We first got hooked on bicycle travelling because of its ability to show you the in-between. The world constantly presents itself, and it’s up to you how much you take it. For me, it’s those unmarked places, those chance encounters and experiences that are unforgettable. I sometimes find myself getting transfixed on speed, mileage, and end-of-day destinations, but experiences like this remind me that the more that happens, the more those intricacies slip away.

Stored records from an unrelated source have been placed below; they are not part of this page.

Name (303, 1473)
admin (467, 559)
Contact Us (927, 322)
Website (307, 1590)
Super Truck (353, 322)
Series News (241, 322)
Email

We continue cycling and receive some exciting news. Soon, we can pick up the new bikes. One of the last pieces of the puzzle before the grand voyage. And so we decide to find one last camping spot on the beach. The sun pulls down purple hues across the ocean, with flocks of birds flying across the panorama. Soft waves creep up from high tide, and we push our bikes through the sand on a deserted beach. We cook dinner slowly, looking at Sarah’s bruised leg and chuckling as the stars start to glimmer above us.

These seven days on the coastline had made me realise just how much happiness I’d placed on this grand journey. Life has been on hold for years, never fully present, just waiting. But when you place so much focus on a specific point in the future, once you reach it, it’s very hard not to just become fixated on the next. And in the fast-paced world we live in, that’s something I’d like to avoid. All the pieces of the puzzle will eventually fall into place and this fabled grand journey will begin. I’m not going to pretend it will be on £50 bikes, but they taught us a hell of a lot. They’d shaped the road ahead, and until that trip starts, we’ll be smiling and enjoying each moment and each place, slowly.